If you’re not bound by such chains however, it shouldn’t really be that difficult to beat a stock index. Sticking with the theme I started last week, and followed up a few days later, I’ll continue to use the simplest possible approach. The trading model below can be greatly improved upon, but I want to demonstrate it in this simple shape to show that it still works.
We’re still dealing with 12 month momentum, but this time using single stocks. The investment universe is the S&P 500 stocks. We’ll go long anything where the current price is above the price a year ago. Simple ATR sized position are used, and we keep buying until we run out of cash. Yes, this introduces a random factor but if you run the model a few times with different randomization you’ll see that it doesn’t seem to matter much.
Let’s summarize the rules before showing the results:
- If yesterday’s close is higher than the close one year earlier, buy.
- Position size is based on 50 day ATR.
- Every Friday we check if the price is still higher than a year earlier or not.
- No leverage.

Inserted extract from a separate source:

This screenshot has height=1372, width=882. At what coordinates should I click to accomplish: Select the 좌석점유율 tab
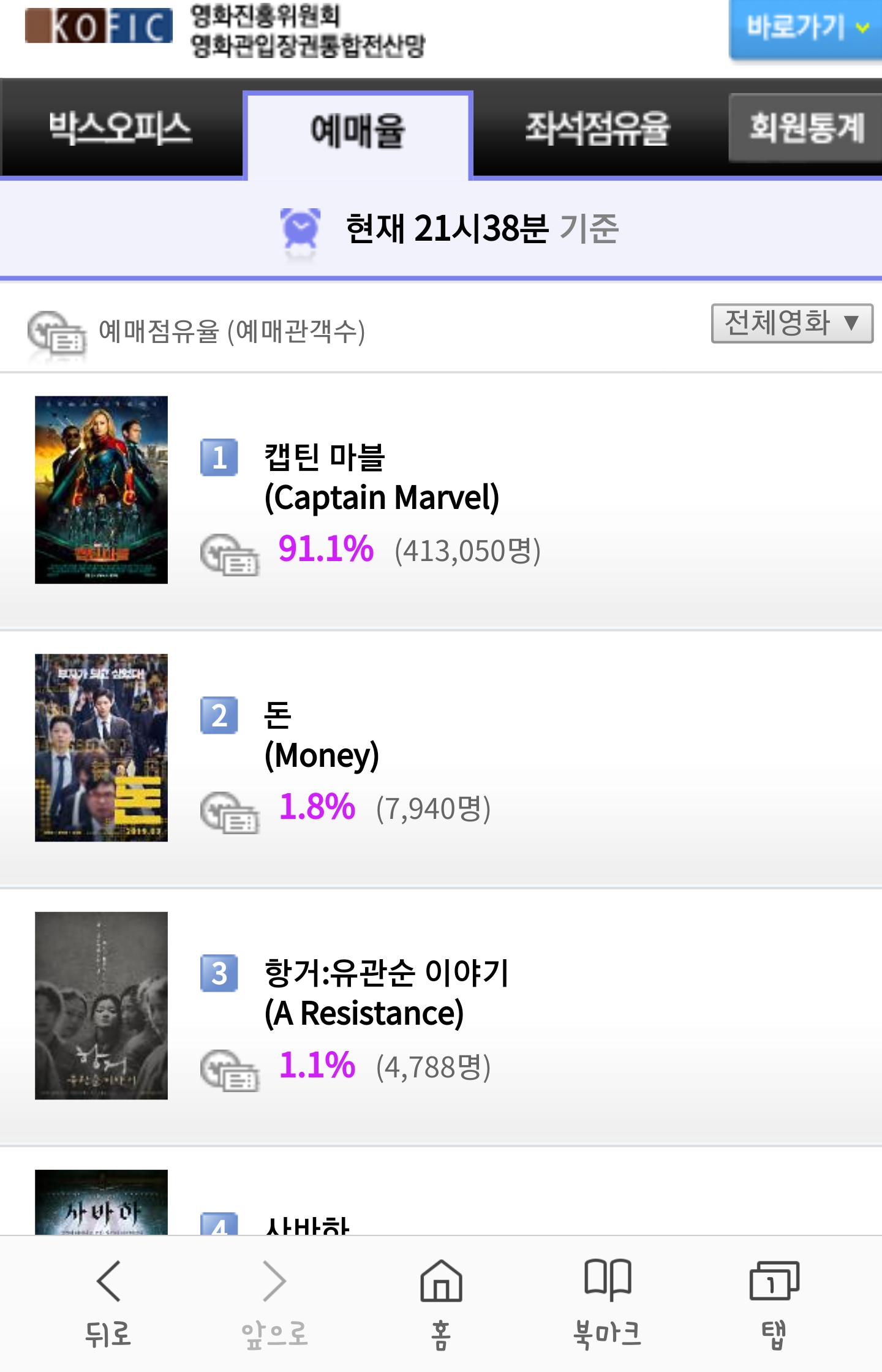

Long only.
Not that bad for such simple rules. We do see a bit of a scary dip in 2008, but I can promise you that it was a much more scary dip in the index itself. Note the green area by 2008/2009. That’s when there was just no stock available where the price was higher than a year earlier, and therefore the strategy held cash.
A comparison to the index shows that you would be quite far ahead using this simple 12 months momentum rule.
Now, let’s be clear that I don’t really recommend that you trade this model. This is just a demo meant to show you that you don’t have to over-complicate things. This is just a way of breaking down trend following to the simplest possible components, to see if it still gets the job done. It appears as if it does.
While this model seems to work, it shouldn’t be that difficult to improve upon it. It has a few obvious weaknesses and perhaps you can use this as a starting point for a more realistic model.